Inductive Learning of Answer Set Programs

In recent years, some ILP systems, such as Metagol, have abandoned mode biases, in favour of a new form of bias called metarules. A metarule is essentially a template of a rule which may be learned. Metarules can be simulated in ILASP (from version 3.5.0 as an “experimental” feature) by adding rules to the background knowledge in which the predicate symbols are replaced with variables. For these rules to be safe, all “predicate variables” must occur as one of the arguments of at least one positive body literal. Usually, all predicate variables will occur together in a single positive literal which “names” the metarule. Consider the following metarules from the Metagol github:

```
metarule([P,Q], [P,A,B], [[Q,A,B]]). % identity
metarule([P,Q], [P,A,B], [[Q,B,A]]). % inverse
metarule([P,Q,R], [P,A,B], [[Q,A],[R,A,B]]). % precon
metarule([P,Q,R], [P,A,B], [[Q,A,B],[R,B]]). % postcon
metarule([P,Q,R], [P,A,B], [[Q,A,C],[R,C,B]]). % chain
```

These can be represented in ILASP by adding the following rules to the background knowledge:

```
P(A, B) :- Q(A, B), identity(P, Q).
P(A, B) :- Q(B, A), inverse(P, Q).
P(A, B) :- Q(A), R(A, B), precon(P, Q, R).
P(A, B) :- Q(A, B), R(B), postcon(P, Q, R).
P(A, B) :- Q(A, C), R(C, B), chain(P, Q, R).
```

For these metarules to be used, it is necessary to define the set of
predicates that can be used to instantiate the predicate variables. For
this purpose, we use the new `#predicate`

declaration. This declaration
takes two arguments: the *type* of the predicate, and the
predicate schema (specified as `predicate_name/predicate_arity`

). The
predicate types do not have any semantic meaning, and are only used to
restrict which predicates can be used to instantiate which predicate
variables.

```
#predicate(base, edge/2).
#predicate(invented, p1/2).
#predicate(invented, p2/2).
```

Finally, the new `#modem`

declarations are used to link the `#predicate`

declarations with the metarules. These are similar to mode declarations,
with the main difference being that their arguments are abstracted
predicate schemas of the form `predicate_type/predicate_arity`

. The
other difference is that the first argument of a `#modem`

declaration
denotes not the recall, but the cost of using the metarule. Note that
the special predicate type `any`

means that a predicate of any type
can be used.

For example, consider the following bias:

```
P(A, B) :- Q(B, A), inverse(P, Q).
P(A, B) :- Q(A, B), R(B), postcon(P, Q, R).
#predicate(base, node/1).
#predicate(base, edge/2).
#predicate(invented, p1/2).
#predicate(invented, p2/2).
#modem(2, inverse(invented/2, base/2)).
#modem(3, postcon(invented/2, any/2, base/1)).
```

This above bias is equivalent to expressing the following hypothesis space:

```
2 ~ p1(A, B) :- edge(B, A).
2 ~ p2(A, B) :- edge(B, A).
3 ~ p1(A, B) :- edge(A, B), node(B).
3 ~ p1(A, B) :- p1(A, B), node(B).
3 ~ p1(A, B) :- p2(A, B), node(B).
3 ~ p2(A, B) :- edge(A, B), node(B).
3 ~ p2(A, B) :- p1(A, B), node(B).
3 ~ p2(A, B) :- p2(A, B), node(B).
```

It should be noted that metarules have been introduced as a purely experimental feature. Due to some technical details of how they work internally in ILASP, metarule based biases can sometimes be less efficient than equivalent explicitly defined (or mode declaration defined) hypothesis spaces. We hope to address this in future versions of ILASP.

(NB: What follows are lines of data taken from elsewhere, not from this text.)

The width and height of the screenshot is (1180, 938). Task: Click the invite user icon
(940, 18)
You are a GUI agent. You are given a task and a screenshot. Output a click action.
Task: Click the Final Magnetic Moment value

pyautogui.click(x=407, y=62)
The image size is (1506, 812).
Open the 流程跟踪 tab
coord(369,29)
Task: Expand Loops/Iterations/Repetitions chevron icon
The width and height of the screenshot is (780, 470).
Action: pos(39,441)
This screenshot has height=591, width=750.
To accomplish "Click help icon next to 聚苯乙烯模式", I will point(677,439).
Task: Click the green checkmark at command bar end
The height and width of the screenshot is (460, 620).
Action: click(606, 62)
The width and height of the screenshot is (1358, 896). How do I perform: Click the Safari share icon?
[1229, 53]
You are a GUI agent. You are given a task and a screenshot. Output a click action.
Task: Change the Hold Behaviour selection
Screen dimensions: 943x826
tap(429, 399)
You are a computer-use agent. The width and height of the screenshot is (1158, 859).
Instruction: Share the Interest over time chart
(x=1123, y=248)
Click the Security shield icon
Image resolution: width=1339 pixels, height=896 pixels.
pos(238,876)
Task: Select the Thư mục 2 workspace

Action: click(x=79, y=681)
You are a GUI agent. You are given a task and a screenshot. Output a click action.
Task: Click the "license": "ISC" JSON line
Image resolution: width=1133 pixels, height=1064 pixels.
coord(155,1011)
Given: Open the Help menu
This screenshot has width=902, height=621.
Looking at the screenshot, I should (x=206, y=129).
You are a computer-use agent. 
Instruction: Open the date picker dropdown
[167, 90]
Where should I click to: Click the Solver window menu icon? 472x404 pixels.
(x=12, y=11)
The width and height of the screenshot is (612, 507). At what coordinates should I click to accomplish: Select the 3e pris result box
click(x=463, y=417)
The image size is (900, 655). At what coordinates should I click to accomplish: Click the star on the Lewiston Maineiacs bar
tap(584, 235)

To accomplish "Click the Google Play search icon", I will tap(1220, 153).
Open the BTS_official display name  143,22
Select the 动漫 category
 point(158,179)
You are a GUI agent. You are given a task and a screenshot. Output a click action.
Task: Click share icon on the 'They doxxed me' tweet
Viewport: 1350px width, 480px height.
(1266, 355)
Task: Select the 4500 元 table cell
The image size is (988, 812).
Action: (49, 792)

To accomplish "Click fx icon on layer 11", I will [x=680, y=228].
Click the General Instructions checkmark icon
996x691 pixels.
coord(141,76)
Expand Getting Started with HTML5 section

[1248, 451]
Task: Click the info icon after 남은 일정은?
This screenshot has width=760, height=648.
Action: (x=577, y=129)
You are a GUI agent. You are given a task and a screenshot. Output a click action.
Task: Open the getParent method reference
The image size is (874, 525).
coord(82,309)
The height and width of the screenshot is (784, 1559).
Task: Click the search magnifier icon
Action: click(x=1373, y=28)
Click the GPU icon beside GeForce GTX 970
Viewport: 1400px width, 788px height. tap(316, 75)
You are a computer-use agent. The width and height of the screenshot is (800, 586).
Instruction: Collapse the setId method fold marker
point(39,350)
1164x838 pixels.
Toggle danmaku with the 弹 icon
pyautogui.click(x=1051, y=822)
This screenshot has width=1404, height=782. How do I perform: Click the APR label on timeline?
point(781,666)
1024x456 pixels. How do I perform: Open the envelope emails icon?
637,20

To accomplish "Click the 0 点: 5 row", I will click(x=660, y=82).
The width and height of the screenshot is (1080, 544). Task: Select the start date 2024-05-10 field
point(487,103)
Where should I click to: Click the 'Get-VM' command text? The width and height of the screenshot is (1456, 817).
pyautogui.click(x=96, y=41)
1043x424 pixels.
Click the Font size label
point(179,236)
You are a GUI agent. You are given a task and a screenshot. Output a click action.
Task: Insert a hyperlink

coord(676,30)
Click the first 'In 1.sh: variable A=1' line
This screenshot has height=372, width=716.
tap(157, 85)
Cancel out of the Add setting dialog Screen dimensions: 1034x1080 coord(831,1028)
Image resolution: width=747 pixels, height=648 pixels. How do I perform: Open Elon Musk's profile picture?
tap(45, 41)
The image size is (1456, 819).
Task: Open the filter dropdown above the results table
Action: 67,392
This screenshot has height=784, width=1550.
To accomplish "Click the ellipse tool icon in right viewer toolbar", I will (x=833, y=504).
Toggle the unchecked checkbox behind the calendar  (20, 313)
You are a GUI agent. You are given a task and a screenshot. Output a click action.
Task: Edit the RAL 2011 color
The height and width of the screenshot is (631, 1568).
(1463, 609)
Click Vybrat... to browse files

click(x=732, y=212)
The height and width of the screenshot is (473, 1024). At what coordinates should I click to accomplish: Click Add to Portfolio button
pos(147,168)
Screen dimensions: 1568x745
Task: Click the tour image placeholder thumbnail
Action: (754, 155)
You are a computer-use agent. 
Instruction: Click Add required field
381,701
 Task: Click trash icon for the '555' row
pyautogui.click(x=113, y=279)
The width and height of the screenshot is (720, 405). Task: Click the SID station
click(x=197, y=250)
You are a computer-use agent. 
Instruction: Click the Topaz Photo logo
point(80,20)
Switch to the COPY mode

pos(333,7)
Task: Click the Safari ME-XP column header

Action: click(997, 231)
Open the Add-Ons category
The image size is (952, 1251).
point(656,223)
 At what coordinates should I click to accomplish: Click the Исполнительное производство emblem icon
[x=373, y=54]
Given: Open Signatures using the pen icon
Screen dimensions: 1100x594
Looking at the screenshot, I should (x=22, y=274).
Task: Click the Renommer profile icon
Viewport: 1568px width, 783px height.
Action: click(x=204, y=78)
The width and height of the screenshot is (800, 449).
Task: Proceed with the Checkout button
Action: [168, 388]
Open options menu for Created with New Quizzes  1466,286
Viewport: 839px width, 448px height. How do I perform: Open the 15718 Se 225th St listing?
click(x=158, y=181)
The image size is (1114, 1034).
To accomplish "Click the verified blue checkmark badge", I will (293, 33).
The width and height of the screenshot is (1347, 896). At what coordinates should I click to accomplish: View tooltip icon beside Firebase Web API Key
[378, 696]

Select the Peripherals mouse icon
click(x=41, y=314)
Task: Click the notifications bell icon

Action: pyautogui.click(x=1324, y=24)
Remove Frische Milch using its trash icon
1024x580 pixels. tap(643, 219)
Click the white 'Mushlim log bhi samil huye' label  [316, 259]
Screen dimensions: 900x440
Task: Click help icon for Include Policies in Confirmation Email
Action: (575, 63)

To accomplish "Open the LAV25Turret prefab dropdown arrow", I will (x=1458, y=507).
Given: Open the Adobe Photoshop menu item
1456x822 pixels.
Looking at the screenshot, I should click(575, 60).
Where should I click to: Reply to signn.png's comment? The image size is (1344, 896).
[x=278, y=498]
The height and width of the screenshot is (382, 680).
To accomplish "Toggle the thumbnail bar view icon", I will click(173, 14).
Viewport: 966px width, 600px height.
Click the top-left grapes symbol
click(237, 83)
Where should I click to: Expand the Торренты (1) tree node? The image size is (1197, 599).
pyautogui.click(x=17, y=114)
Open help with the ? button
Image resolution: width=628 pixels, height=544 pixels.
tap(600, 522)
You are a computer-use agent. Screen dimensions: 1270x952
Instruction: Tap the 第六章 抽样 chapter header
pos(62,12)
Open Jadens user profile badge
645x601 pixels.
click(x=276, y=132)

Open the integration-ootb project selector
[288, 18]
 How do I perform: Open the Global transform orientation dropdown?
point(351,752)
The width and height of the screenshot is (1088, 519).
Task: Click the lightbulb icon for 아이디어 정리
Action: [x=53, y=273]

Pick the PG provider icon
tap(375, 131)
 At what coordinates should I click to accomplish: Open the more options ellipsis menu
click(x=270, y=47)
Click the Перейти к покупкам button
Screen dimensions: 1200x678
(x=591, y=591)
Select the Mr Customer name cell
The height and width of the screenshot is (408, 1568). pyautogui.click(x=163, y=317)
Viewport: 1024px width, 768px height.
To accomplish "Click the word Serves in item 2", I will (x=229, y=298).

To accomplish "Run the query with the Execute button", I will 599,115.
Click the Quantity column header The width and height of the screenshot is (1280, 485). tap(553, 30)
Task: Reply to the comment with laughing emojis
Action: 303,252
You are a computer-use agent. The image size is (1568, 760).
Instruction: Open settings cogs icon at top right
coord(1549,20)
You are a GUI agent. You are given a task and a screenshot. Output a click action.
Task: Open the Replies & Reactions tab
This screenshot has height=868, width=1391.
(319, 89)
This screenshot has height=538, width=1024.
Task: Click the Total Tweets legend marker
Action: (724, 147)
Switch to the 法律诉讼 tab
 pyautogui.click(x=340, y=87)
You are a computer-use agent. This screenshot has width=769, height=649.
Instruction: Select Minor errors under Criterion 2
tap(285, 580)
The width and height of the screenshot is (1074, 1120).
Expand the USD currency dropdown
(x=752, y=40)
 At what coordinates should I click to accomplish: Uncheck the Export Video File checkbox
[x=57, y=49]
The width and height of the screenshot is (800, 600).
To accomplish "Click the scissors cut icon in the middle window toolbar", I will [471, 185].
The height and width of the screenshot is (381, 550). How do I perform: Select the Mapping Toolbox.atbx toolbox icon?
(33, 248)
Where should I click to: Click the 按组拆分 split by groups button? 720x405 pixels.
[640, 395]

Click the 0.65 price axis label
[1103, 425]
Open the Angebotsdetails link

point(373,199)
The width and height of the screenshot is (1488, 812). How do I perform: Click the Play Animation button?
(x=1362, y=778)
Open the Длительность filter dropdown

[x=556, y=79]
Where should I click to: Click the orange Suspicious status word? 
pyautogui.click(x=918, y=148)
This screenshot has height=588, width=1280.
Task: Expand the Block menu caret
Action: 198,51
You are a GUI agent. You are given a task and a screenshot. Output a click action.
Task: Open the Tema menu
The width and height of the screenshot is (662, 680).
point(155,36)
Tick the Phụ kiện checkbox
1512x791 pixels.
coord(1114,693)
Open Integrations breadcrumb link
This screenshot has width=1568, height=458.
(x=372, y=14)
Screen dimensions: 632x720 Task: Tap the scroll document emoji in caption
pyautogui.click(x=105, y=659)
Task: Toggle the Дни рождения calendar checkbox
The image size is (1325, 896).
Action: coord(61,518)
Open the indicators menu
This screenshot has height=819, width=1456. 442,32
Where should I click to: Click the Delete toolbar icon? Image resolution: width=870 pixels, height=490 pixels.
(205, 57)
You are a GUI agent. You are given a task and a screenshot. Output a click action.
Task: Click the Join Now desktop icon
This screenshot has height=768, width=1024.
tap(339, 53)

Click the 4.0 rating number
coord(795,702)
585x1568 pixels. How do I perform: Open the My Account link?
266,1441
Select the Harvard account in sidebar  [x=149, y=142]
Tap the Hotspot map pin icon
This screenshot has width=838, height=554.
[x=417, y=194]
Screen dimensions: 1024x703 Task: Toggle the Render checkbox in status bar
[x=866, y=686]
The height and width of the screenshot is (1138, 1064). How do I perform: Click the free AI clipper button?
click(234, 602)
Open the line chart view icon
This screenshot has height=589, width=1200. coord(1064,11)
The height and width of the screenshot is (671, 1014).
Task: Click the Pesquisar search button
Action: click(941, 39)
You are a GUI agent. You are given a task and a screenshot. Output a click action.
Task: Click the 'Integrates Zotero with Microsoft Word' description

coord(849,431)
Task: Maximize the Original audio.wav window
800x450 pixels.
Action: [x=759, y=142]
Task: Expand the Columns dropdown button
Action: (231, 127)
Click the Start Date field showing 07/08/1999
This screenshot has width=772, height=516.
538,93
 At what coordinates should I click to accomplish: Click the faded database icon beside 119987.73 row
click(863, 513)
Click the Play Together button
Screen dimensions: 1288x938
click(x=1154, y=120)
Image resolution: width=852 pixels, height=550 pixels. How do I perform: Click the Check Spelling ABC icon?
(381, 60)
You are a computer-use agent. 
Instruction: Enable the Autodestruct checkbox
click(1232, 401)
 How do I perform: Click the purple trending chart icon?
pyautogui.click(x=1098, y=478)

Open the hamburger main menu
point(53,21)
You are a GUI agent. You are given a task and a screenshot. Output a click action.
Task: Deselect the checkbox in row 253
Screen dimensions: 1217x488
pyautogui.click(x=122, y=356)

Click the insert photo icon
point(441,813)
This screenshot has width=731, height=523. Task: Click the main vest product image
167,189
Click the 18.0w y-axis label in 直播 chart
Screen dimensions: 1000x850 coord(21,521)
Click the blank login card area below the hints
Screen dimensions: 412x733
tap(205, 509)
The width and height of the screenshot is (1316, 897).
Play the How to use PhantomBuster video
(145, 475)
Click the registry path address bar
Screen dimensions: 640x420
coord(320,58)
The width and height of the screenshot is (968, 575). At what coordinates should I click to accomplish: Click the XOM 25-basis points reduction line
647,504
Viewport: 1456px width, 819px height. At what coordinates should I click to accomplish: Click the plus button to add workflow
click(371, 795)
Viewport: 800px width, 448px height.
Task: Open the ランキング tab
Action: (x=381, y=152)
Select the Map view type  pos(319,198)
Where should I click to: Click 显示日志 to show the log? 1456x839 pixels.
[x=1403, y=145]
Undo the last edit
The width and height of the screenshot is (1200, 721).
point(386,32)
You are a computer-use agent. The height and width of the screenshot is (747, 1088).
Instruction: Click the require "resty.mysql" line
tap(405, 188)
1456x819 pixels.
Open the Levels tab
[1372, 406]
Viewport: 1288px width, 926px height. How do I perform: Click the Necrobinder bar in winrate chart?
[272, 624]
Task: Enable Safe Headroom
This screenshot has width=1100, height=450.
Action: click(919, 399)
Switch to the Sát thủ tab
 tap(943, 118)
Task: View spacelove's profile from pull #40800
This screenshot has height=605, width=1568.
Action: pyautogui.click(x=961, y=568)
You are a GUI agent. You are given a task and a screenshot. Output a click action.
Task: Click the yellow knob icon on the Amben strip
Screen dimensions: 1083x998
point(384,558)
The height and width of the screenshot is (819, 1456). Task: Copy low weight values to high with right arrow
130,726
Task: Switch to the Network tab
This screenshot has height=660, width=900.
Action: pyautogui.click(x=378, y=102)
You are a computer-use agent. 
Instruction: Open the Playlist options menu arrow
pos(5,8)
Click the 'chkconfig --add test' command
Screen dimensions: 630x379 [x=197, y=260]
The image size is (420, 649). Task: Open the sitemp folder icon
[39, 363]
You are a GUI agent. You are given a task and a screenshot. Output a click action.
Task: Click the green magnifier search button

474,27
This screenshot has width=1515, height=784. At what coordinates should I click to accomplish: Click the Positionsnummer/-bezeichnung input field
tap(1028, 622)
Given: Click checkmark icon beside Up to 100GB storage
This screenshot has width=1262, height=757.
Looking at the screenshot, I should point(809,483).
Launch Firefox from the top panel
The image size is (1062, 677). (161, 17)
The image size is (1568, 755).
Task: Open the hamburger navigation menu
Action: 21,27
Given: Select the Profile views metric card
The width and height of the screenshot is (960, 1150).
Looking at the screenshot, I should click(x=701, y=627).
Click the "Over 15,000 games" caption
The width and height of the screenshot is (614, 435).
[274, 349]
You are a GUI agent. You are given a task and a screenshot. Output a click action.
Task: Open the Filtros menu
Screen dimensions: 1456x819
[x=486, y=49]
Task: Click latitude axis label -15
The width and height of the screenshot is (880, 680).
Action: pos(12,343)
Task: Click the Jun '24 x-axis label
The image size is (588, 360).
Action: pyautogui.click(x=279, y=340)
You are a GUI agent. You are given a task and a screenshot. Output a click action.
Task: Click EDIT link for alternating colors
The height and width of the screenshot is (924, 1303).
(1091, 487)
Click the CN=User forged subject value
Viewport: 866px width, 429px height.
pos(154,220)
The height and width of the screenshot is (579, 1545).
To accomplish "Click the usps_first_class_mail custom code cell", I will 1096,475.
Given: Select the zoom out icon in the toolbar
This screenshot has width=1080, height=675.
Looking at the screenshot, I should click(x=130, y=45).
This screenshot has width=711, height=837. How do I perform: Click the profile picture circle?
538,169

One of the interesting features of combining metarules with ILASP is that more expressive rule templates can be defined. For example, the following metarule represents a choice rule:

```
0 { P(X, Y) } 1 :- Q(X, Y), subset(P, Q).
#modem(3, subset(any/2,any/2)).
```

Metarules can similarly be used to represent hard constraints and even weak constraints.

Due to the general way that metarules have been implemented, they can
also be used not only for rules, but also for program templates. For
instance, the following `closure`

metarule represents that the predicate
`P`

is the transitive closure of `Q`

:

```
P(X, Y) :- Q(X, Y), closure(P, Q).
P(X, Z) :- P(X, Y), Q(Y, Z), closure(P, Q).
#modem(5, closure(any/2,any/2)).
```

This can be useful in restricting the structure of the learned program; for instance, it can be used to control how recursion can be used in the hypothesis (e.g. to enforce stratification).